Lorentz-violating corrections on the hydrogen spectrum induced by a non-minimal coupling
H. Belich, T. Costa-Soares, M.M. Ferreira Jr., J.A. Helayel-Neto, and, F. M. O. Mouchereck

TL;DR
This paper investigates how Lorentz-violating background fields, introduced via a non-minimal coupling, affect the hydrogen spectrum, revealing energy shifts and setting bounds on the model's parameters.
Contribution
It introduces a non-minimal coupling framework to analyze Lorentz violation effects on hydrogen, including energy shifts and Zeeman-like effects, with experimental bounds.
Findings
Energy shifts modify hydrogen's fine structure.
No first-order correction without external field for torsion-like coupling.

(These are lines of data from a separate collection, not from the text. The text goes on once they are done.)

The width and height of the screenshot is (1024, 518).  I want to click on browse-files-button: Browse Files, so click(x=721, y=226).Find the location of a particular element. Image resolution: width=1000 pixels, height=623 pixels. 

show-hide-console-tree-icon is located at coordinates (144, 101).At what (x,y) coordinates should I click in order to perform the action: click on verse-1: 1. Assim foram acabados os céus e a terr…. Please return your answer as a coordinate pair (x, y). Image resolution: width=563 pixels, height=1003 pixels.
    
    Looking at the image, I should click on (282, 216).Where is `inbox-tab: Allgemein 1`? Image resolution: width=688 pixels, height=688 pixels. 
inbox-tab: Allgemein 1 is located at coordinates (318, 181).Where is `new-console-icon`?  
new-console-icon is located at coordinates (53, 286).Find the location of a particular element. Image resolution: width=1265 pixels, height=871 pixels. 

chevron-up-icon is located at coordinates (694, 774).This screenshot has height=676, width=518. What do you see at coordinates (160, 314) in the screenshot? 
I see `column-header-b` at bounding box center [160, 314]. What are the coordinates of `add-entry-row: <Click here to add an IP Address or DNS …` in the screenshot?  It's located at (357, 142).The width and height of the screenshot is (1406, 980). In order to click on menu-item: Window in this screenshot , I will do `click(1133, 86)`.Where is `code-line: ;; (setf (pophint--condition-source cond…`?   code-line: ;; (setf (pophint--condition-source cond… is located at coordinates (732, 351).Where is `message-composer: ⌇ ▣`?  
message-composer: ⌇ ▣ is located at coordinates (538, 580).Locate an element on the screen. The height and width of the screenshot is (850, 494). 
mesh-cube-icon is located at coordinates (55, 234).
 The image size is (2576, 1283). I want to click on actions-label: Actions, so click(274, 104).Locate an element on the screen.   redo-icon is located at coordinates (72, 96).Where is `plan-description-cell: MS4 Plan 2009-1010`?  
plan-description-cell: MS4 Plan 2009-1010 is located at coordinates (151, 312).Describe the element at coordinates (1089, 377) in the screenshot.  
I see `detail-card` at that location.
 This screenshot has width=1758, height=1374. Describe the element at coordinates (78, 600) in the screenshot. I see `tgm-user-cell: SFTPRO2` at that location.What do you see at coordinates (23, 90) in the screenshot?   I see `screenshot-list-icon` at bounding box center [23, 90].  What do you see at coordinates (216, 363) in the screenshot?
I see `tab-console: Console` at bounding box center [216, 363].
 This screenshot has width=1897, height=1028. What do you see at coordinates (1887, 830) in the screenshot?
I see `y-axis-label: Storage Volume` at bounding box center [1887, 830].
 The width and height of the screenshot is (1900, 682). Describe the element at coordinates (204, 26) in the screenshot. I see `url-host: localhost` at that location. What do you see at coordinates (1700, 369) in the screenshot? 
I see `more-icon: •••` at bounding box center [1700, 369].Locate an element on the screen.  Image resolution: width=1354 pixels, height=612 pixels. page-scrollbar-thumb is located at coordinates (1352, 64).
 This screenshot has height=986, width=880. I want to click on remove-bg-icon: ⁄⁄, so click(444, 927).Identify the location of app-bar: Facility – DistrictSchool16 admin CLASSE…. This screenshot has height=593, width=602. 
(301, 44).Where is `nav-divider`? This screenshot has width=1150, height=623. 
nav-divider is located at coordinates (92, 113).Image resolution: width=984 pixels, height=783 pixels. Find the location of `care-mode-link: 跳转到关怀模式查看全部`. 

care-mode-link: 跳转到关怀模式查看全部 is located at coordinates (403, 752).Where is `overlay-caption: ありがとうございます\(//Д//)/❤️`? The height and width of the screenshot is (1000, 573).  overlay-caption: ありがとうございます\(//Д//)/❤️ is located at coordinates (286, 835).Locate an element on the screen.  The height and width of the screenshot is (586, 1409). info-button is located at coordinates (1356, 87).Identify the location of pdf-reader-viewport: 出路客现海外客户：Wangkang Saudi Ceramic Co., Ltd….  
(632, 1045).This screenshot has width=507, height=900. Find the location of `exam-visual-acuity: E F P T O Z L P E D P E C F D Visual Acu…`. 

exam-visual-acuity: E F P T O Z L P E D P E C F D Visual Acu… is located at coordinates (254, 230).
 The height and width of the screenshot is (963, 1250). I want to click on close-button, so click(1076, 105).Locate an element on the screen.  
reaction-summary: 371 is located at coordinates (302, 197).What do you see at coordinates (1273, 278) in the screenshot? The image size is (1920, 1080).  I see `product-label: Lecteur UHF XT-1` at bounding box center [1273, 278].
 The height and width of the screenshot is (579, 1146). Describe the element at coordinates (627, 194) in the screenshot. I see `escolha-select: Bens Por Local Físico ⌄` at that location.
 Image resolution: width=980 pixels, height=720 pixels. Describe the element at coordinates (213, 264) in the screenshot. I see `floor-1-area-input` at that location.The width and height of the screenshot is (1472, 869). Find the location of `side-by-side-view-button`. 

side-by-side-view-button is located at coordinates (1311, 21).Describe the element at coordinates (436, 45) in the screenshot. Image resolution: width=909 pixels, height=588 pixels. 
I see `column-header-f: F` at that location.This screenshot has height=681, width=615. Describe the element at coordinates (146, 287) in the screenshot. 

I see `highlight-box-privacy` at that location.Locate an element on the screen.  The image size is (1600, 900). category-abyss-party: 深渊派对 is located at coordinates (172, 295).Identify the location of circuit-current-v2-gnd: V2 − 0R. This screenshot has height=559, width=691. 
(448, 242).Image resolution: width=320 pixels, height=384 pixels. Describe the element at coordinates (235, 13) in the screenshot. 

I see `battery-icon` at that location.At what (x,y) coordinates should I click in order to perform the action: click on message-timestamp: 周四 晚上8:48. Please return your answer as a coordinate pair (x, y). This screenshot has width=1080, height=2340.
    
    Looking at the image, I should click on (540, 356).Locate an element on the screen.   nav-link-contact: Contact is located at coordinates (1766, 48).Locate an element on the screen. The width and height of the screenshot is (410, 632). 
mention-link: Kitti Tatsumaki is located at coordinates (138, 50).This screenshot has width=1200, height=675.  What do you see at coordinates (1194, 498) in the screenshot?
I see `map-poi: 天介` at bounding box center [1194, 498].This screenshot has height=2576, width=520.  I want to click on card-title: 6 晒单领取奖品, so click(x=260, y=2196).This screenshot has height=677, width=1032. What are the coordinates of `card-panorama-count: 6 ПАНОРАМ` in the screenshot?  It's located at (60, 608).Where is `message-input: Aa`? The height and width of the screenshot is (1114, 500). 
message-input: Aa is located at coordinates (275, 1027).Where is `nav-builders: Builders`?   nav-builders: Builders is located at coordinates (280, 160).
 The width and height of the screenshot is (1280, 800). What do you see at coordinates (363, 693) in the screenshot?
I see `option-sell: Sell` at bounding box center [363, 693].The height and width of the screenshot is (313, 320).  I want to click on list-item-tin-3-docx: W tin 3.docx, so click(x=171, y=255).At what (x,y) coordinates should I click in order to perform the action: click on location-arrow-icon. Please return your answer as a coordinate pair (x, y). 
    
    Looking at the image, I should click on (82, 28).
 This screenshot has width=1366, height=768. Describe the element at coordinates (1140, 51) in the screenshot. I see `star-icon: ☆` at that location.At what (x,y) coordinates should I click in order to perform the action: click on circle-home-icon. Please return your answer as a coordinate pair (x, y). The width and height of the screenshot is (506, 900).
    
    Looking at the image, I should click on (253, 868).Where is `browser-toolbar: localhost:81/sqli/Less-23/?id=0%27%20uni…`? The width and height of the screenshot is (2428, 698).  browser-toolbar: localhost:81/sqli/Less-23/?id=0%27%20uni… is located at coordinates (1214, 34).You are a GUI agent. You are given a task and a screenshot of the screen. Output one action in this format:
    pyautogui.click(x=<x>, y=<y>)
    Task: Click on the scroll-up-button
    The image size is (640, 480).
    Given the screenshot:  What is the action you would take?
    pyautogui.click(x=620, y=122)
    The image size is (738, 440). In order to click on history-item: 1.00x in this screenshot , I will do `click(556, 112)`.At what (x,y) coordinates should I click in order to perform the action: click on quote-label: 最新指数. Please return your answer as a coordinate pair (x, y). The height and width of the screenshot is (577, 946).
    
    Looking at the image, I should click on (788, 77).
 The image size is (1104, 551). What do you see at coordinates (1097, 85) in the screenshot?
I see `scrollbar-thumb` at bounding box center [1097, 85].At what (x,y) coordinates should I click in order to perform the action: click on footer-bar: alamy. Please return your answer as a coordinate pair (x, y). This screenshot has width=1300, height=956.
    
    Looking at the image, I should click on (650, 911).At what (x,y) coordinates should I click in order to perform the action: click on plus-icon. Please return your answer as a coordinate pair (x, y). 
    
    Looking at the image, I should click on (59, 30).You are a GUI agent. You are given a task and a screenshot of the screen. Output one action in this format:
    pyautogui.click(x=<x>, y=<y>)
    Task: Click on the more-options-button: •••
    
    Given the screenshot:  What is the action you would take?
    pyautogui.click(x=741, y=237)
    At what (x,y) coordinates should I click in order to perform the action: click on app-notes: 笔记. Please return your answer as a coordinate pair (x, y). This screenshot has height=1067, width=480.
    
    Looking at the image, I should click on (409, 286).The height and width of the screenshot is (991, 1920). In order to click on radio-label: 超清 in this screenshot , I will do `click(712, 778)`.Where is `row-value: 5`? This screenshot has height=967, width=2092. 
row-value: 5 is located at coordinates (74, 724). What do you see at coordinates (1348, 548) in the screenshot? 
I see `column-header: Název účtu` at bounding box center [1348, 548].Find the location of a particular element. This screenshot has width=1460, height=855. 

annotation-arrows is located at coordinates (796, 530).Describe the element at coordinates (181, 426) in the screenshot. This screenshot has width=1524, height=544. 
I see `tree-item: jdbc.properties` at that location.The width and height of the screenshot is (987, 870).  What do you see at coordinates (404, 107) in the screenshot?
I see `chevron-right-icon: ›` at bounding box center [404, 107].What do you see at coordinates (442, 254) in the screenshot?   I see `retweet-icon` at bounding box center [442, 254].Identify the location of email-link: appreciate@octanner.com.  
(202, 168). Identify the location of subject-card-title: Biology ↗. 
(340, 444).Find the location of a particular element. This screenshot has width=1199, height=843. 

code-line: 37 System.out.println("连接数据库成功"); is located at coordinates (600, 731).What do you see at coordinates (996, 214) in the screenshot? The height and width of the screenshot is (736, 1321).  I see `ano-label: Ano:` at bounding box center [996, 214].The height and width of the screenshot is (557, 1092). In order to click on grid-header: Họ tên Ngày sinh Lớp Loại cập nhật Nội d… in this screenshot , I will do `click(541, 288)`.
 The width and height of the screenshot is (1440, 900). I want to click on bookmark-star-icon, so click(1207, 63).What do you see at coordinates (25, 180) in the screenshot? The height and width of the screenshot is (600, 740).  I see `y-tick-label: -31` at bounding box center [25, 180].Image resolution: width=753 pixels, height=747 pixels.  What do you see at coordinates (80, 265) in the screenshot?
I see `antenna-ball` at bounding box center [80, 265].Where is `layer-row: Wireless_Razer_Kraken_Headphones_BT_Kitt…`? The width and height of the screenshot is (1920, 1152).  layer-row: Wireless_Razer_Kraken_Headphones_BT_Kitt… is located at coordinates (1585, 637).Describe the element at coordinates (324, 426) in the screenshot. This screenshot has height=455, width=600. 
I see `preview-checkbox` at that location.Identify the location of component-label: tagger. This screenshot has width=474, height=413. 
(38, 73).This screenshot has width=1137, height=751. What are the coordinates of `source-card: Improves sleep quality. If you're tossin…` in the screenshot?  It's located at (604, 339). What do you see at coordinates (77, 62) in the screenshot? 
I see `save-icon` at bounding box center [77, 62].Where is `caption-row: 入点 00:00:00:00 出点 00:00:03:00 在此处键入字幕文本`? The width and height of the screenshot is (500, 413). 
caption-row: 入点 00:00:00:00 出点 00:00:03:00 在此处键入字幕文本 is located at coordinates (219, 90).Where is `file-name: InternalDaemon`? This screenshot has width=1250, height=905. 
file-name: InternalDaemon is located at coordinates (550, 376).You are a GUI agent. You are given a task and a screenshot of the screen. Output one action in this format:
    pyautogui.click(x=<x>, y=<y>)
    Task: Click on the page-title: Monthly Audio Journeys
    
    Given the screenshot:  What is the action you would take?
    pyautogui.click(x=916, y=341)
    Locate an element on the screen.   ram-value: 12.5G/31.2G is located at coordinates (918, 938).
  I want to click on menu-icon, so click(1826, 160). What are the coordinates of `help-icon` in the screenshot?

External magnetic field induces secondary Zeeman effect.
Abstract
The influence of a Lorentz-violating fixed background on fermions is considered by means of a torsion-free non-minimal coupling. The non-relativistic regime is assessed and the Lorentz-violating Hamiltonian is determined. The effect of this Hamiltonian on the hydrogen spectrum is determined to first-order evaluation (in the absence of external magnetic field), revealing that there appear some energy shifts that modify the fine structure of the spectrum. In the case the non-minimal coupling is torsion-like, no first order correction shows up in the absence of an external field; in the presence of an external field, a secondary Zeeman effect is implied. Such effects are then used to set up stringent bounds on the parameters of the model.